Vector Search
A highly performant vector database with governance built-in
Unlock generative AI’s full potential with Databricks Vector Search
Vector Search is a serverless vector database
seamlessly integrated in the Data Intelligence Platform
Unlike other databases, Databricks Vector Search supports automatic data synchronization from source to index, eliminating complex and costly pipeline maintenance. It leverages the same security and data governance tools organizations have already built for peace of mind. With its serverless design, Databricks Vector Search easily scales to support billions of embeddings and thousands of real-time queries per second.
Built for retrieval augmented generation (RAG)
Databricks Vector Search is purpose-built for customers to augment their large language models (LLMs) with enterprise data. Specifically designed for retrieval augmented generation (RAG) applications, Databricks Vector Search delivers similarity search results, enriching LLM queries with context and domain knowledge, and improving accuracy and quality of results.

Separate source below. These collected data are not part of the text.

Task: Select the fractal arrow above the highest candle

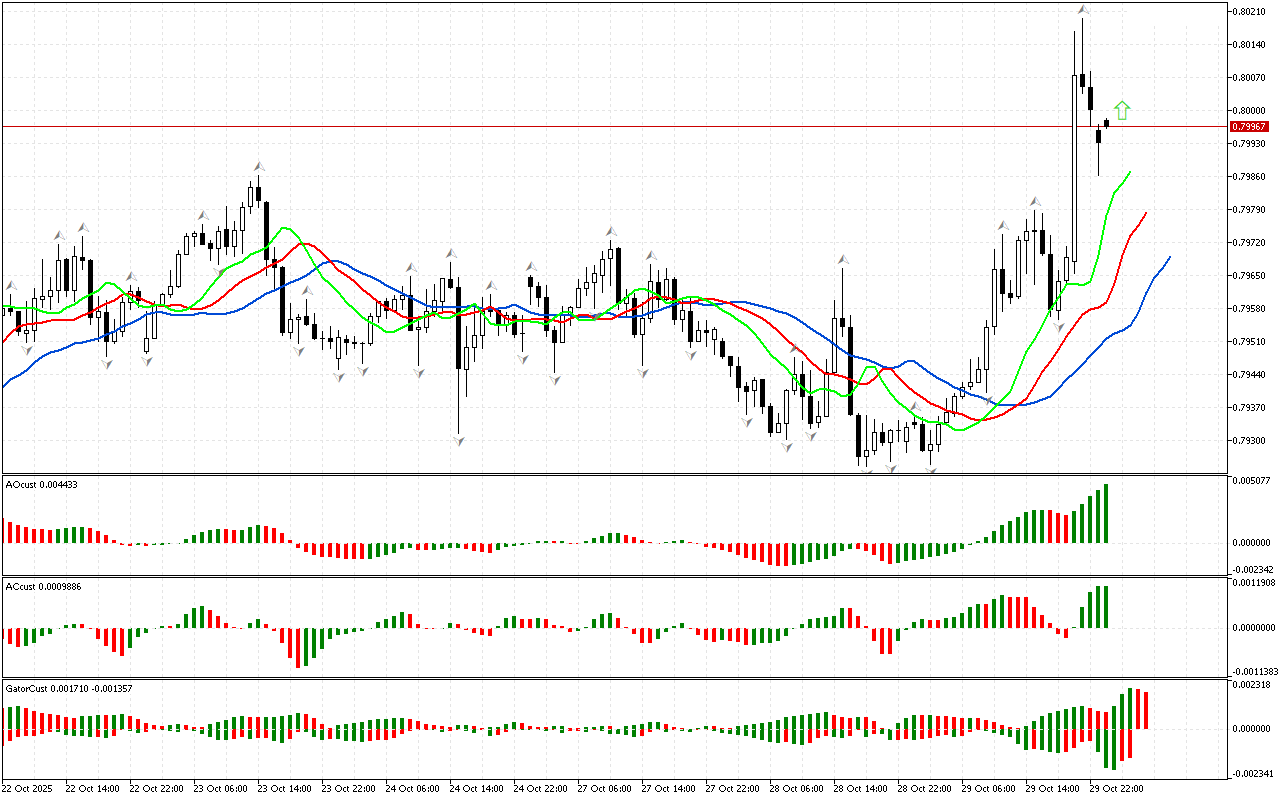Action: pyautogui.click(x=1082, y=10)
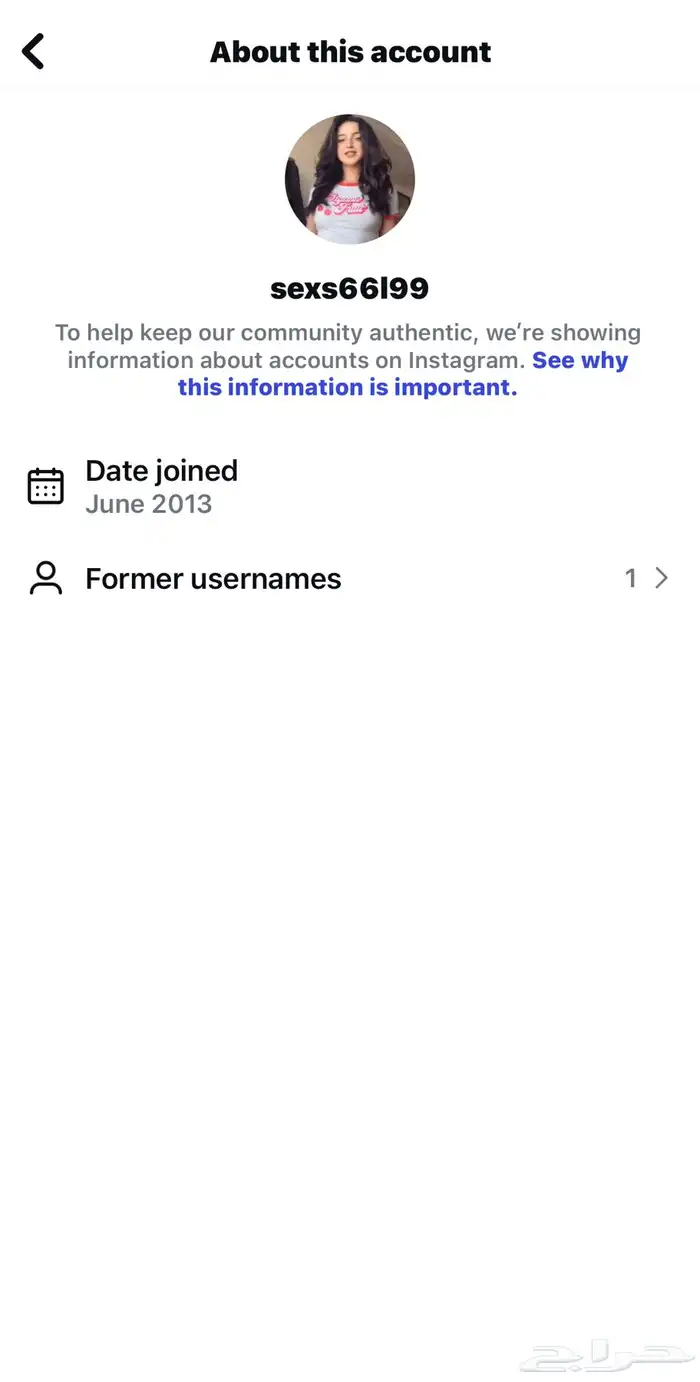Image resolution: width=700 pixels, height=1382 pixels.
Task: Click the 'About this account' page title
Action: [350, 52]
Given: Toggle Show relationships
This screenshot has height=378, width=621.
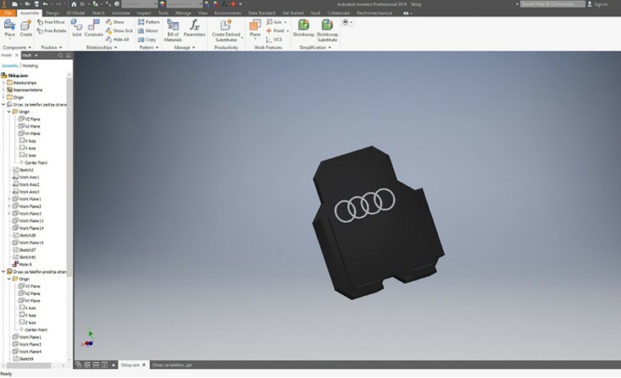Looking at the screenshot, I should pyautogui.click(x=115, y=22).
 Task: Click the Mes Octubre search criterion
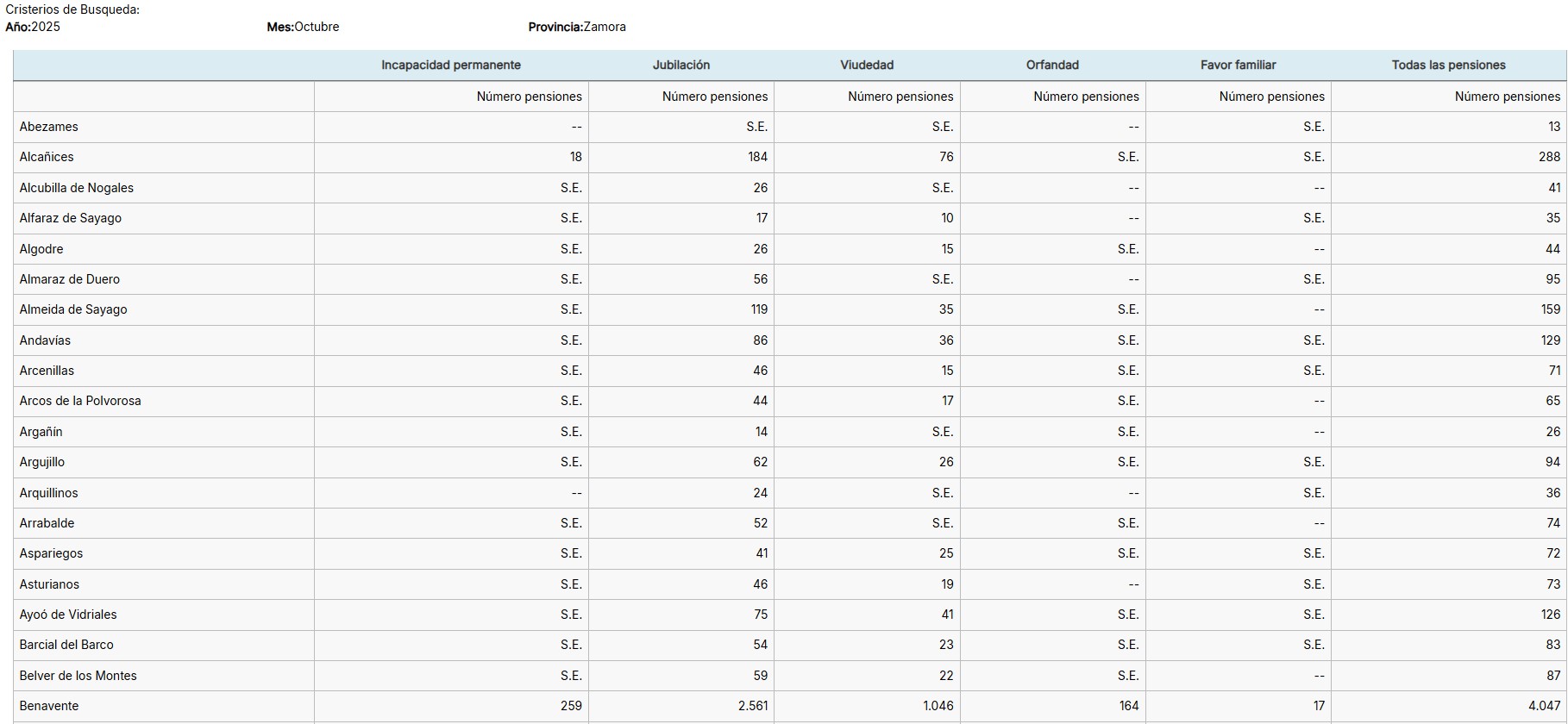tap(303, 27)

Automated real-time pipelines
Real-time synchronization of source data by automatically updating the corresponding vector index as new data is introduced, modified or removed. Under the hood, Databricks does the embedding vector generation and management, and automatically manages failures, handles retries, optimizes throughput, and does automatic batch size tuning and autoscaling without any intervention needed.
Built-in governance
The unified interface defines policies on data, with fine-grained access control on embeddings. With built-in integration to Unity Catalog, Vector Search shows data lineage and tracking automatically without the need for additional tools or security policies. This ensures LLM models won’t expose confidential data to users who shouldn’t have access.
Fast query performance
Automatically scales out to handle billions of embeddings in an index and thousands of queries per second. It shows up to 5x faster performance than other leading vector databases on up to 1 million OpenAI embedding datasets.